No es fácil conducir un relato con la fragilidad con la que se propone Lairana, y es hasta entendible que por momento necesite reforzar ideas, a riesgo de perderlas. Cuando los personajes cenan se encuentran minúsculos, casi invisibilizados, frente a todos los trastos, empacados en las cajas que los rodean. La precisa acumulación de elementos (sumado al “qué grande es esta casa” que acota Mabel) dotan al cuadro de un barroquismo hasta ese momento ausente; si “el mensaje” se subraya es a riesgo de contradecir todo lo anterior. Algo similar ocurre en la primer escena ya comentada: luego del frustrado intento sexual, Jorge se acurruca sobre las piernas de Mabel, en posición fetal, casi como un niño, y es en ese “casi” donde la metáfora buscada emparenta el acto de narrar con el de señalar. Engañoso, en cuanto no es allí donde brilla el film, sino en esa coreografía de cuerpos, una danza que ensayan entre ellos y con la casa. Mabel usa sus propios brazos para medir las longitudes de la cama y luego las de la escalera por donde infructuosamente tratarán de hacerla pasar. Si lo que viven es un duelo anunciado, lo transitan no a través de sus rostros, sino de sus propios miembros, memoria viva y santuario de su relación. Son esos detalles los que logran darle carnadura a los personajes sin encasillarlos, como los cigarrillos Pall Mall suaves largos que fuma ella antes de bañarse. La marca, fácilmente reconocible, no es un grito significante, no delimita una clase social; simplemente enuncia allí una identidad, una singularidad que desenmarca al personaje de cualquier generalismo.
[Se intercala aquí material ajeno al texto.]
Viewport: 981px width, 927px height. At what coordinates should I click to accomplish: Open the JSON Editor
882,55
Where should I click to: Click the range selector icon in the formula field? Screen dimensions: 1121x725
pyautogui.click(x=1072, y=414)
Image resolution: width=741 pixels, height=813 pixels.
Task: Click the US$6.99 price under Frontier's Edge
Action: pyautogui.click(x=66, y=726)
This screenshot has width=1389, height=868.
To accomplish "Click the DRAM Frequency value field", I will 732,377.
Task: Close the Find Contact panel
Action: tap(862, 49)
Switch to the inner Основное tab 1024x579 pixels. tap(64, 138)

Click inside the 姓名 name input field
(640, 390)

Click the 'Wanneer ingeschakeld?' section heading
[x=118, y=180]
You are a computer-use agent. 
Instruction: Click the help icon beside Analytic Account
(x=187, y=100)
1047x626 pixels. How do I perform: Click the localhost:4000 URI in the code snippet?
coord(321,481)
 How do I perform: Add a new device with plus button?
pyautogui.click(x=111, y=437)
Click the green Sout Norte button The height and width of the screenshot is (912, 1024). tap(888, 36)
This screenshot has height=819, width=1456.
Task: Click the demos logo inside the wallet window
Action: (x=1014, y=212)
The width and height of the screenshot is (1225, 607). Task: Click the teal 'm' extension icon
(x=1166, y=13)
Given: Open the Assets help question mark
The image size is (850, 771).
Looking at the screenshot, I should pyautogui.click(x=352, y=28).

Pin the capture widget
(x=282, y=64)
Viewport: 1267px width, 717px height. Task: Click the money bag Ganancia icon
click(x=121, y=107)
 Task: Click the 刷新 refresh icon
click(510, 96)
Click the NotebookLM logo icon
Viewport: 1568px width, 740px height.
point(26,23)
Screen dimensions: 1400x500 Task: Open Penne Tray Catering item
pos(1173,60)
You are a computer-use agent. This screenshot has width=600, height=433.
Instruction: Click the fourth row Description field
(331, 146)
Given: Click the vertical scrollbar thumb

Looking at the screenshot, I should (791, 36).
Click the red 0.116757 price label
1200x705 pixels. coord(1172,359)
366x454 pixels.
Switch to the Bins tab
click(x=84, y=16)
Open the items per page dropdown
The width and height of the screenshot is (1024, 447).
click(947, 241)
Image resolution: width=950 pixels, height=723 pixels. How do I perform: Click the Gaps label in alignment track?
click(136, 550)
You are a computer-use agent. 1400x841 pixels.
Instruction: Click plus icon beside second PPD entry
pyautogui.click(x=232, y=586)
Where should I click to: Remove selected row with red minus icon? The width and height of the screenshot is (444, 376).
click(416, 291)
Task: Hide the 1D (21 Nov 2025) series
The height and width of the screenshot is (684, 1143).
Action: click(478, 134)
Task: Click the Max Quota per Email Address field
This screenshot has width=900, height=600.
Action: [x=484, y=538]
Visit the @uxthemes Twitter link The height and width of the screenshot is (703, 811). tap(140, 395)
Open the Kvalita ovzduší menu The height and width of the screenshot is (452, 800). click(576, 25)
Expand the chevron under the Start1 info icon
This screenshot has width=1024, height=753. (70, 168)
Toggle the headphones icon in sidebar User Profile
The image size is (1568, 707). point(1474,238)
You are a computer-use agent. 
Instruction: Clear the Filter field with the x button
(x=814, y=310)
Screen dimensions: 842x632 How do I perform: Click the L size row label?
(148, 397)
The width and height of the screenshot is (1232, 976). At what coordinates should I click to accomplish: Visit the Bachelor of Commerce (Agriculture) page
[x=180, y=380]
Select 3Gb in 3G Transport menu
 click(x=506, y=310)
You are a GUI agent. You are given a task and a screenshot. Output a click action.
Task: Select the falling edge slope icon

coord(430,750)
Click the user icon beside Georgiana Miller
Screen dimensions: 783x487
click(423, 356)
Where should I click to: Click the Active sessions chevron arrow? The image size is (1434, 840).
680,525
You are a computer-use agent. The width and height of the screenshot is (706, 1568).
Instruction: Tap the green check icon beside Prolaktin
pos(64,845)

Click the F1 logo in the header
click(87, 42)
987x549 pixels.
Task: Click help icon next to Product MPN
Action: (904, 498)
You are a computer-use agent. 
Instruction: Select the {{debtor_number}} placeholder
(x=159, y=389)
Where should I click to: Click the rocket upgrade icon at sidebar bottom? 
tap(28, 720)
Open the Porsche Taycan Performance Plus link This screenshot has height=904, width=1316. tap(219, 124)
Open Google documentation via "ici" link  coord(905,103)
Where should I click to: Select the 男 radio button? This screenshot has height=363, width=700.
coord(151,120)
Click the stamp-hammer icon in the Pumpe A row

Jorge y Mabel no simbolizan un estado de las cosas, tampoco existen pistas para leer en ellos una mirada sobre la tercera edad. El hecho de que los demás personajes se encuentren en un constante fuera de campo no es forzado, en tanto responde a la iniciativa de contar una historia desde los vacíos y, sobre todo, desde las ausencias.
La amenaza constante de la muerte tampoco necesita ser nombrada: a Lairana le basta conjurarla desde la puesta, moviendo la cámara (en una película con todos planos fijos), o pasando a primeros planos para evocarla. En este sentido, la escena final sirve como espejo y actualización de la primera: si el sexo finalmente se consuma, el desencuentro se hace todavía más evidente. Eso que los unía ya no existe y la cama del título se nos presenta entonces más concretamente como una tumba; un recordatorio mortuorio de su relación.